Sensible aux enjeux liés à la protection de l’environnement et aux changements climatiques, Maçonnerie Gratton pose les jalons en matière de valorisation et de préservation de ressources naturelles non renouvelables en créant une machine qui facilitera la réutilisation de briques autrement destinées à l’enfouissement.
Une réflexion créative à la fois écologique et économique s’est engagée dans l’esprit du président de Maçonnerie Gratton, Tommy Bouillon, en lien avec la nécessité de recycler les briques. « Cette réflexion s’est imposée comme une évidence. On démantèle un mur en bon état et jour après jour nous voilà contraints de transporter vers le dépotoir des conteneurs remplis de briques parfaitement réutilisables, puis d’avoir à tout reprendre avec de nouvelles briques. Alors que nous recyclons nos pots de yogourt à la maison, cela m’est apparu comme une véritable catastrophe de gaspillage une fois sur le chantier ! De là a germé l’idée de concevoir un appareil mobile qui nettoie les briques et les remet à neuf directement sur le chantier. » Deux ans de réflexion et de travail auront débouché sur une solution inédite : la création de la machine BRIQUE RECYC.

▶ **SECTION DES DONNÉES**:
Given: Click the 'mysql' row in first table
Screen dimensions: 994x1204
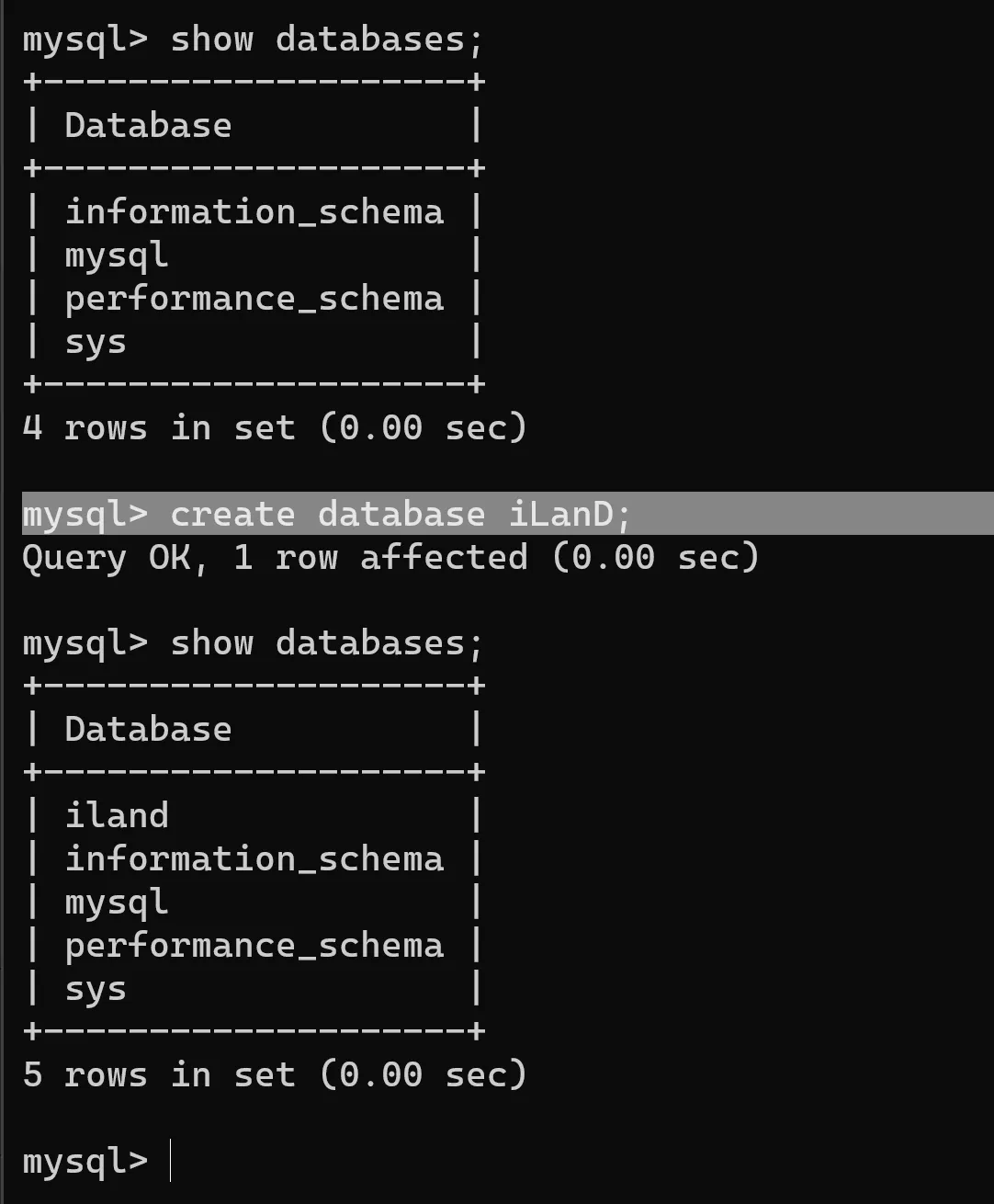Looking at the screenshot, I should click(x=117, y=256).
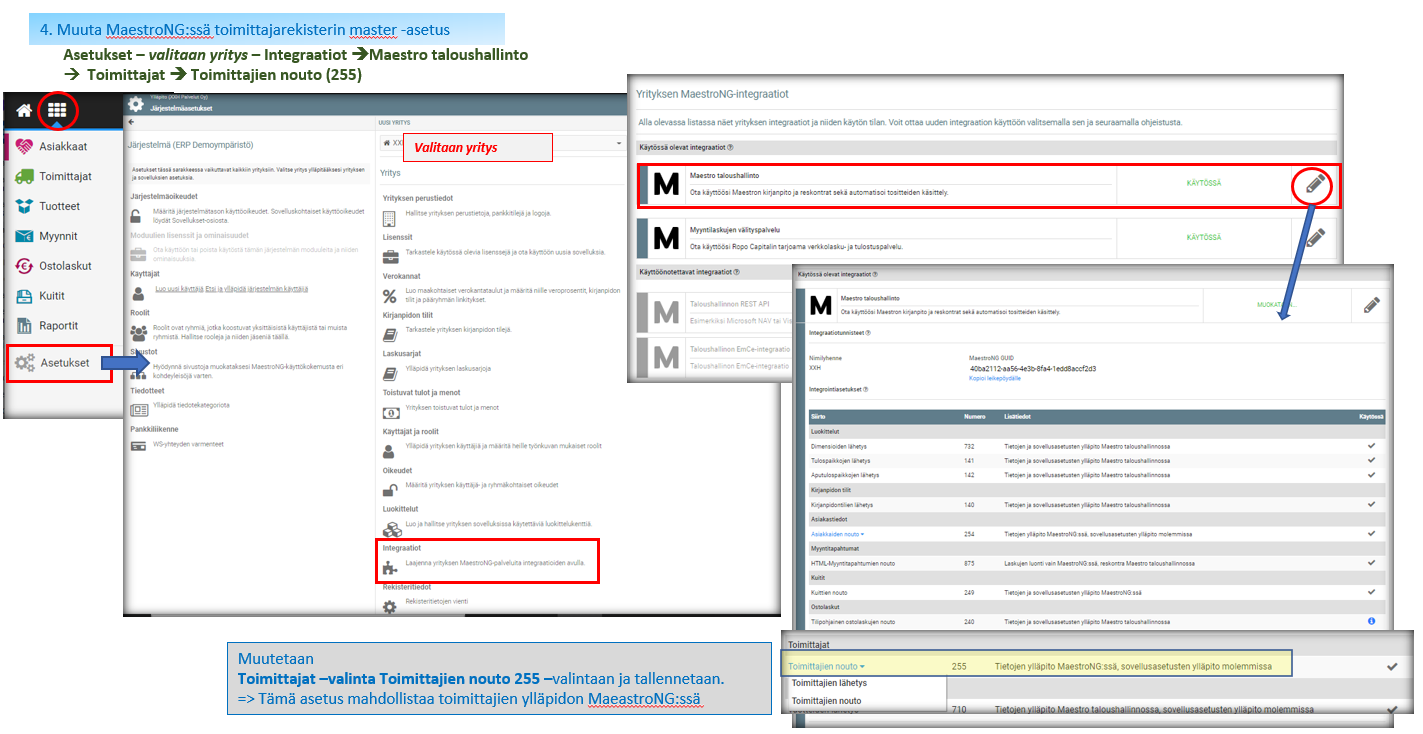Click the blue info icon for Tilipohjainen ostolaskujen nouto
The width and height of the screenshot is (1423, 734).
click(x=1371, y=621)
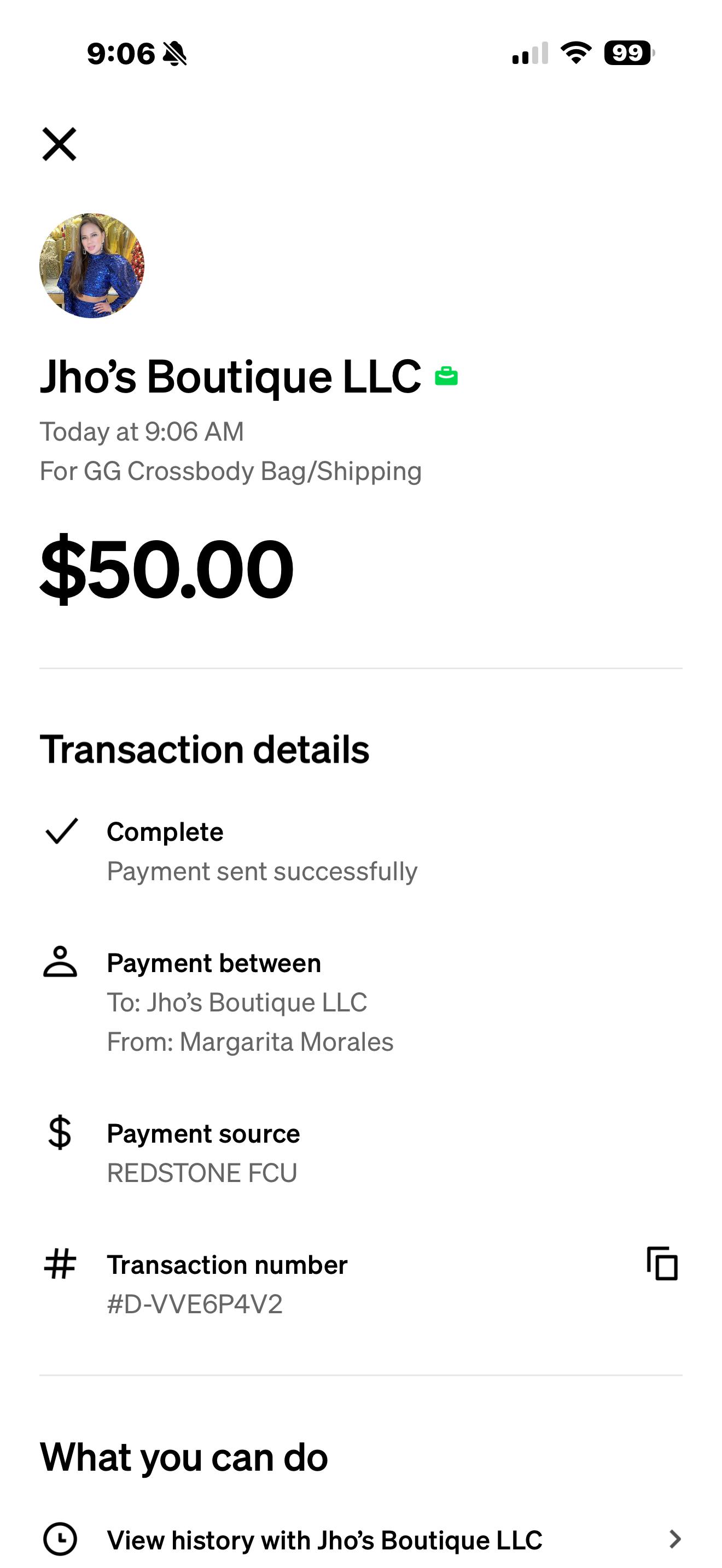Open the history row chevron arrow

(x=674, y=1540)

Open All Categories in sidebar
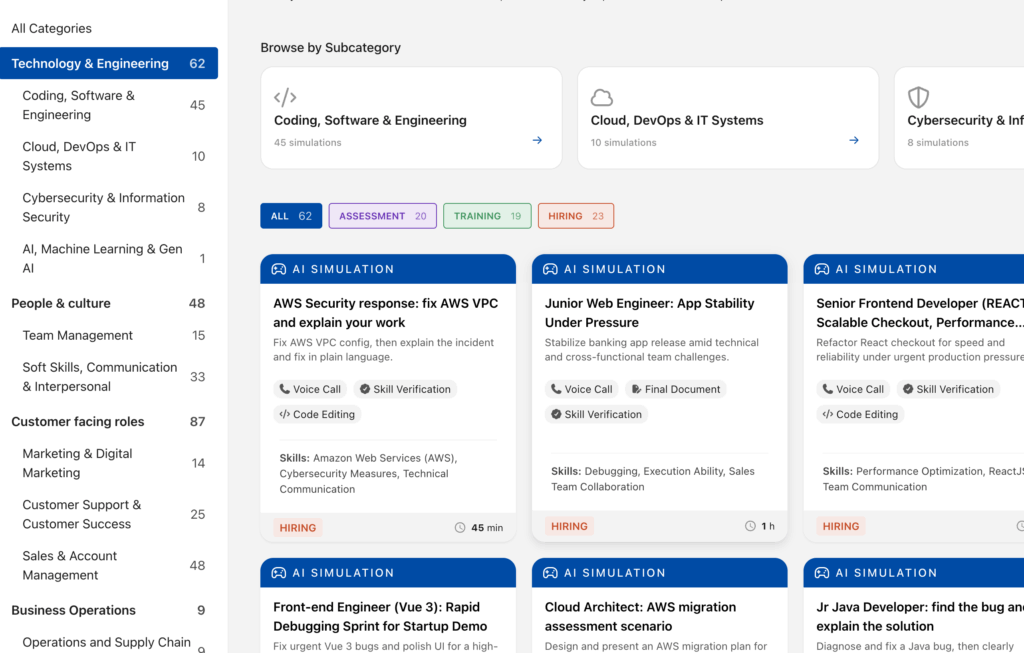coord(51,29)
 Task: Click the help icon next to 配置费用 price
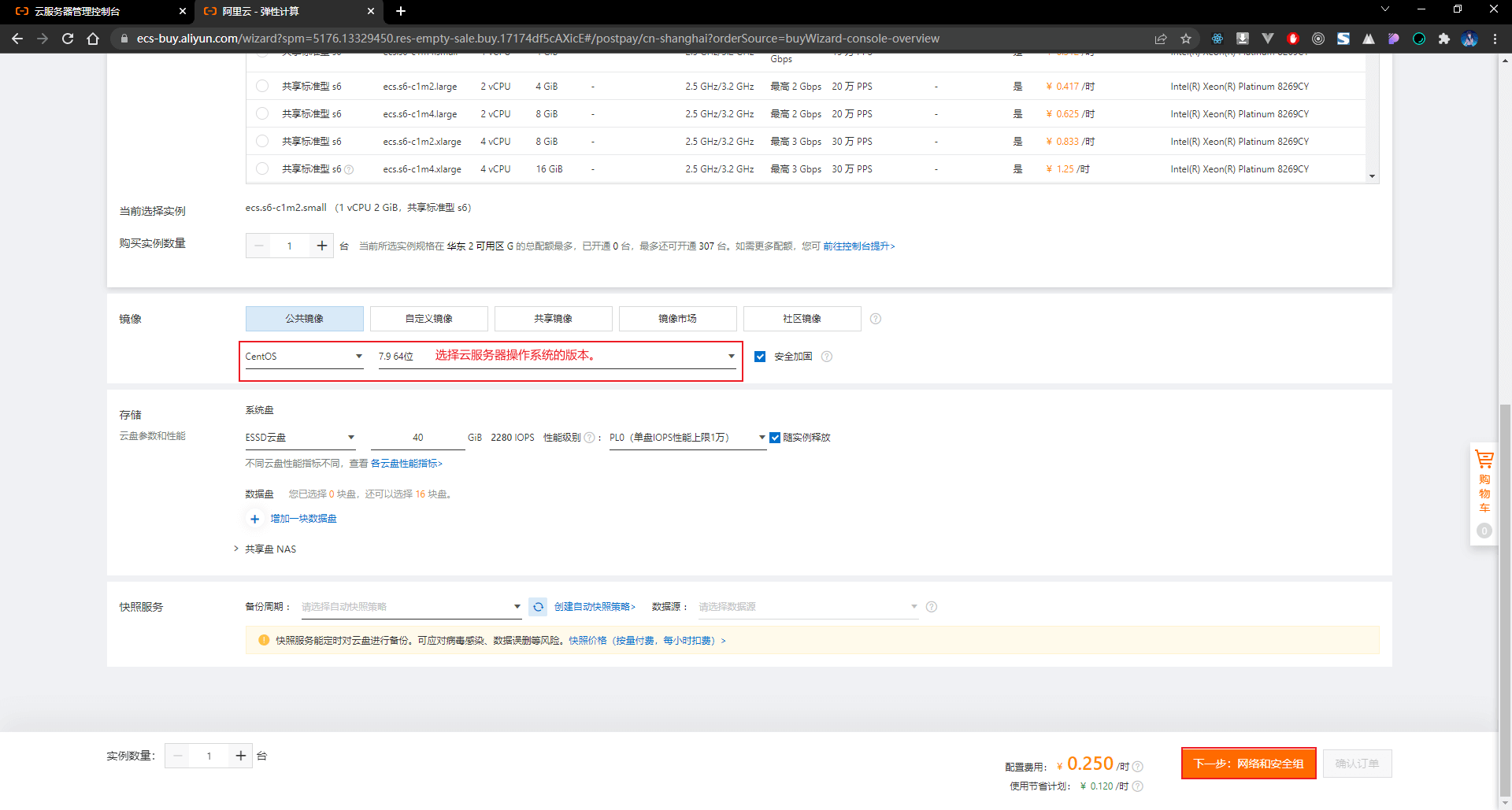[x=1138, y=767]
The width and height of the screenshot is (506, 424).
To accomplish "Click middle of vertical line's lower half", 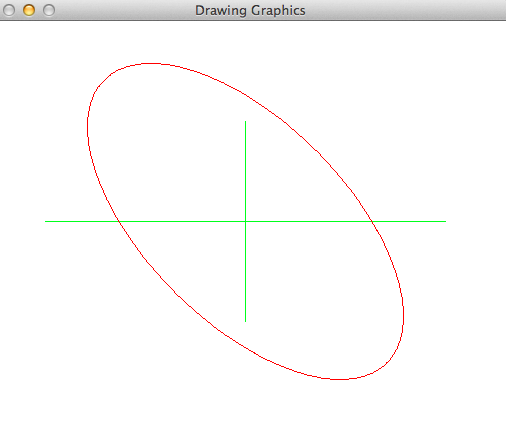I will 246,271.
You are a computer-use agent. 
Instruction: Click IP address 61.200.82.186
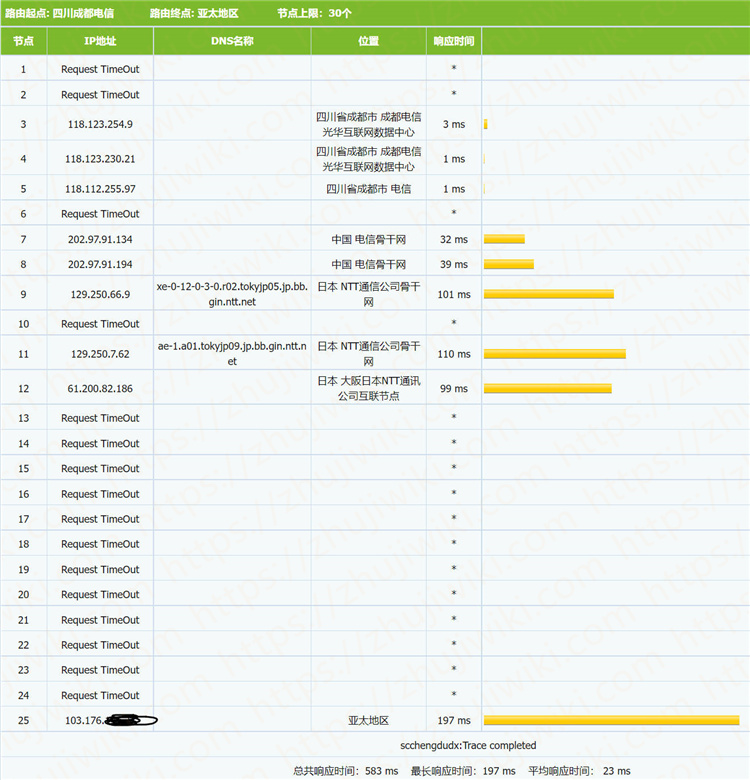(x=100, y=389)

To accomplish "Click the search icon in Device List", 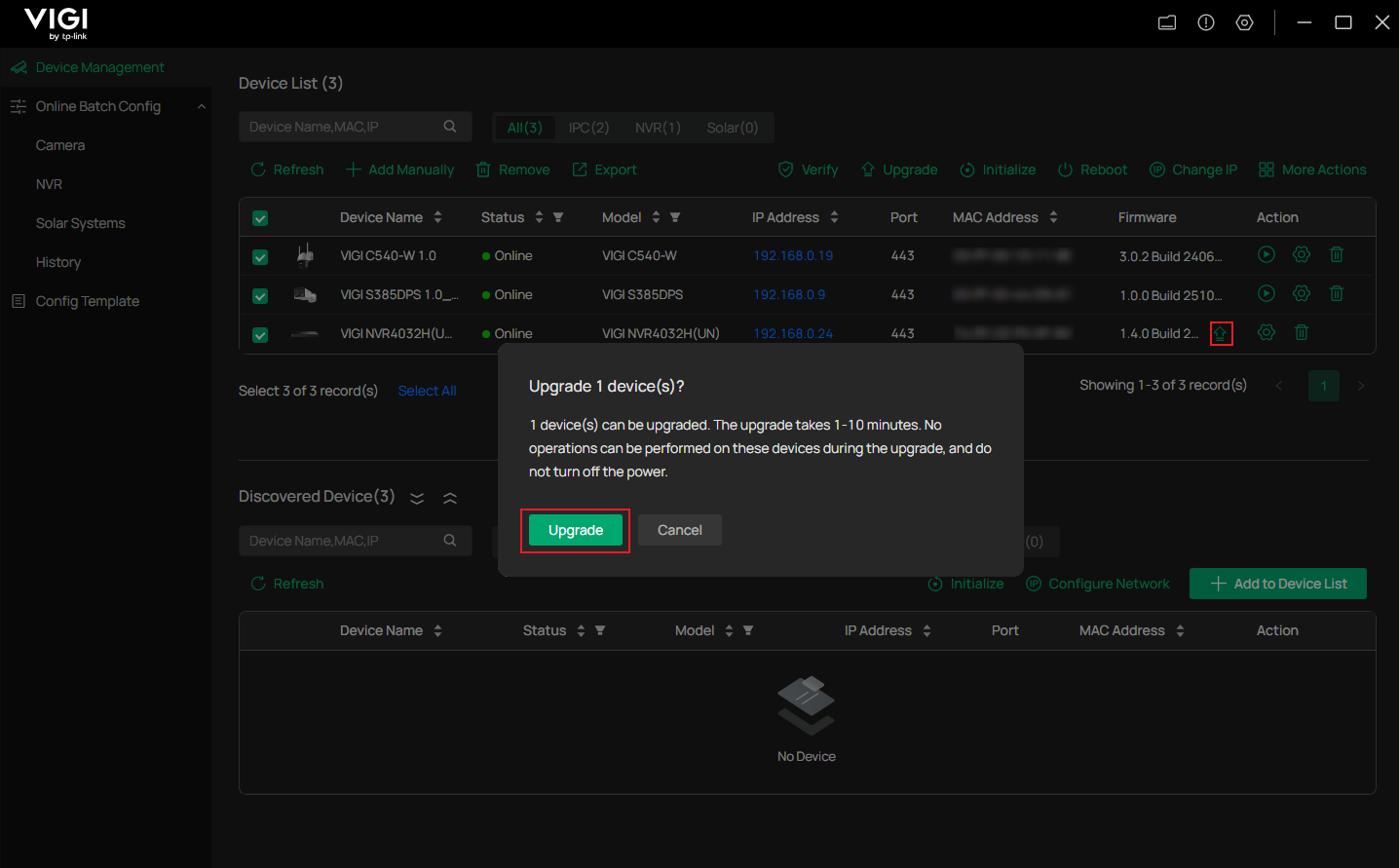I will tap(449, 127).
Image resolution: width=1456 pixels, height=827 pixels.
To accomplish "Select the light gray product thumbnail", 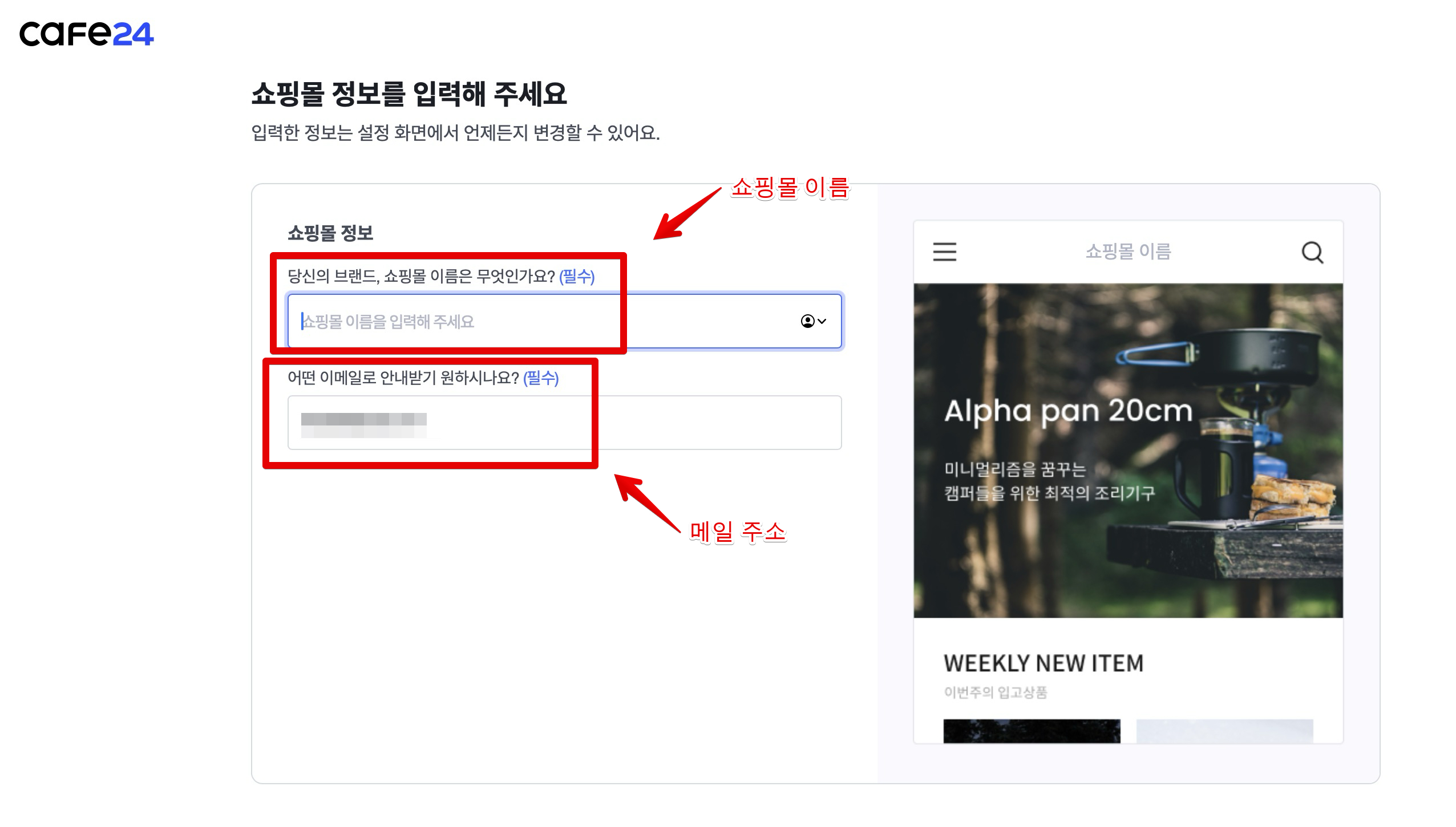I will [1224, 731].
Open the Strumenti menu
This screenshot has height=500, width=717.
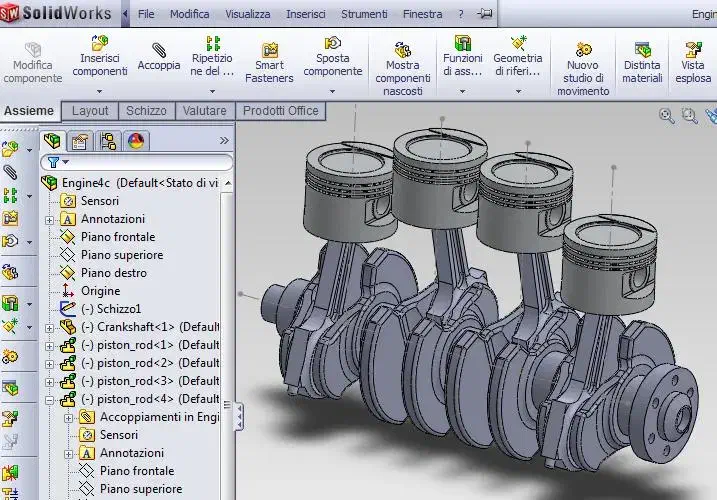tap(364, 15)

▶ **CONSIGNES ET EXIGENCES**:
Pouvez-vous recopier mot pour mot, et en entier, le texte sur la machine BRIQUE RECYC de Maçonnerie Gratton ? Seul le texte sert de référence, pas les lignes.

▶ **RÉSULTAT OBTENU**:
Sensible aux enjeux liés à la protection de l’environnement et aux changements climatiques, Maçonnerie Gratton pose les jalons en matière de valorisation et de préservation de ressources naturelles non renouvelables en créant une machine qui facilitera la réutilisation de briques autrement destinées à l’enfouissement.
Une réflexion créative à la fois écologique et économique s’est engagée dans l’esprit du président de Maçonnerie Gratton, Tommy Bouillon, en lien avec la nécessité de recycler les briques. « Cette réflexion s’est imposée comme une évidence. On démantèle un mur en bon état et jour après jour nous voilà contraints de transporter vers le dépotoir des conteneurs remplis de briques parfaitement réutilisables, puis d’avoir à tout reprendre avec de nouvelles briques. Alors que nous recyclons nos pots de yogourt à la maison, cela m’est apparu comme une véritable catastrophe de gaspillage une fois sur le chantier ! De là a germé l’idée de concevoir un appareil mobile qui nettoie les briques et les remet à neuf directement sur le chantier. » Deux ans de réflexion et de travail auront débouché sur une solution inédite : la création de la machine BRIQUE RECYC.